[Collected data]

^^^^

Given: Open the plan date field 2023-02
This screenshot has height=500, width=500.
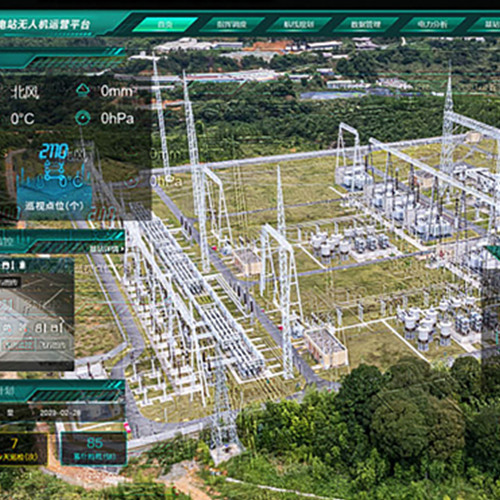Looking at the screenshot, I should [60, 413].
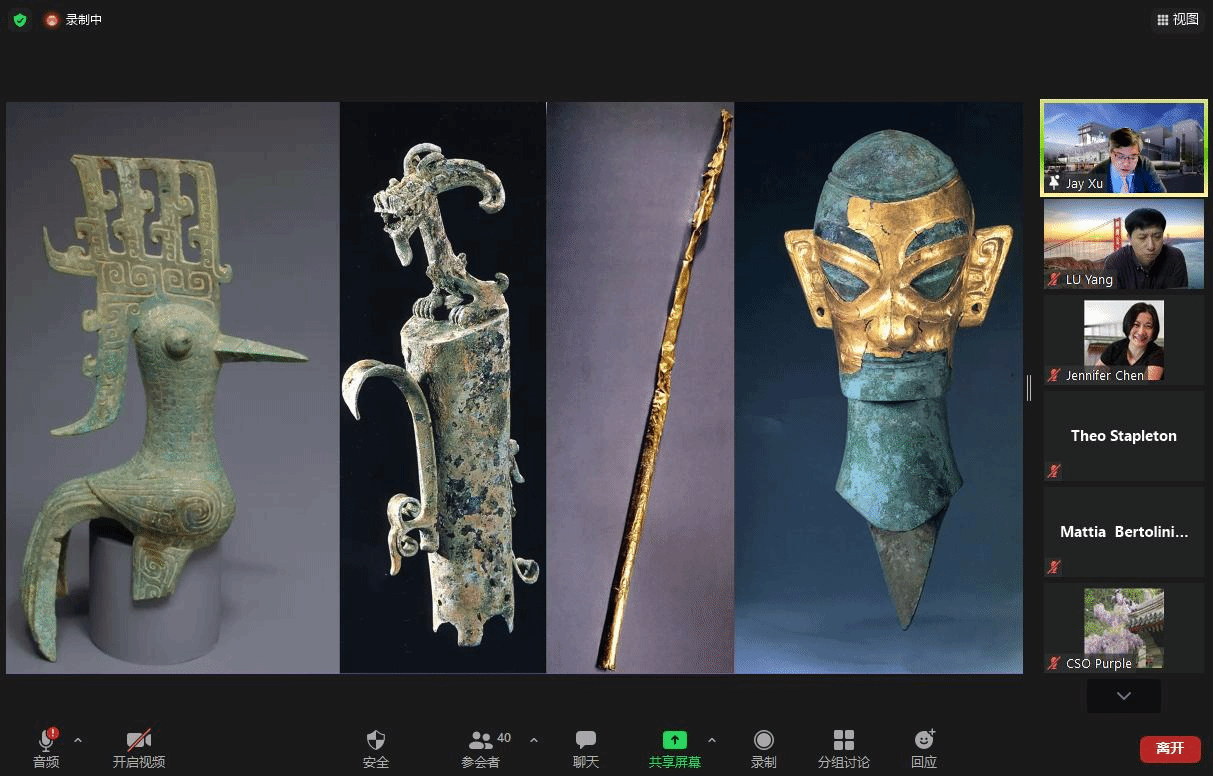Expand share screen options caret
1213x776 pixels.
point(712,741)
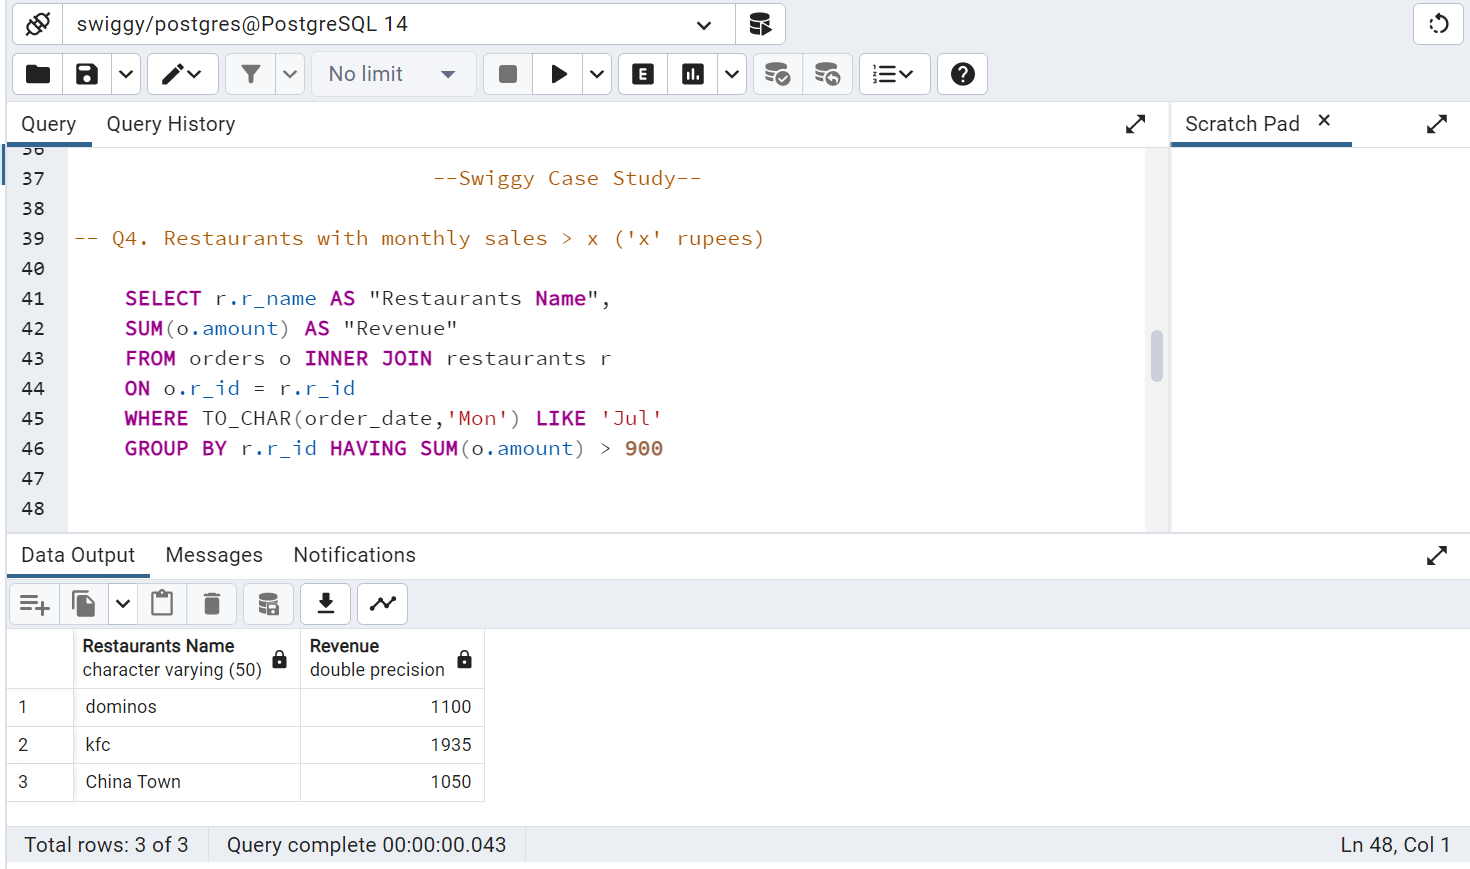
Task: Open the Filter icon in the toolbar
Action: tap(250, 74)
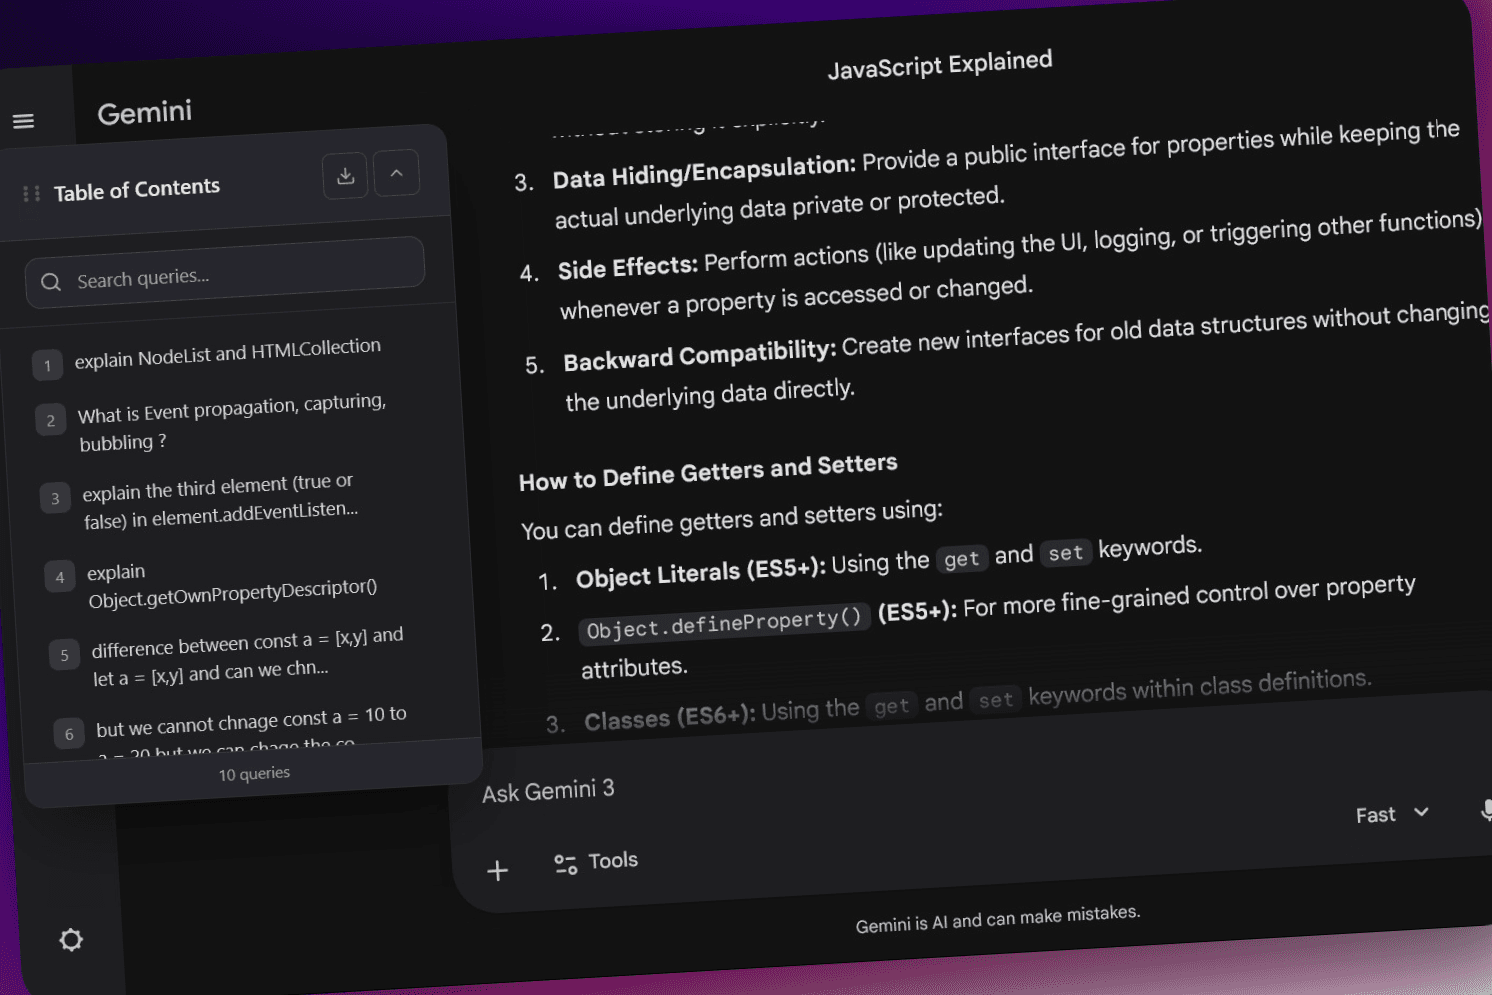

^^^^

### WHAT IS EXPECTED
All entries above are to be reproduced exactly, with no pictures.

### ANSWER AREA
Given: Open the plan date field 2023-02
This screenshot has height=500, width=500.
Looking at the screenshot, I should [60, 413].
Expand share screen options caret
1213x776 pixels.
point(712,741)
Task: Open the Filter icon in the toolbar
Action: tap(250, 74)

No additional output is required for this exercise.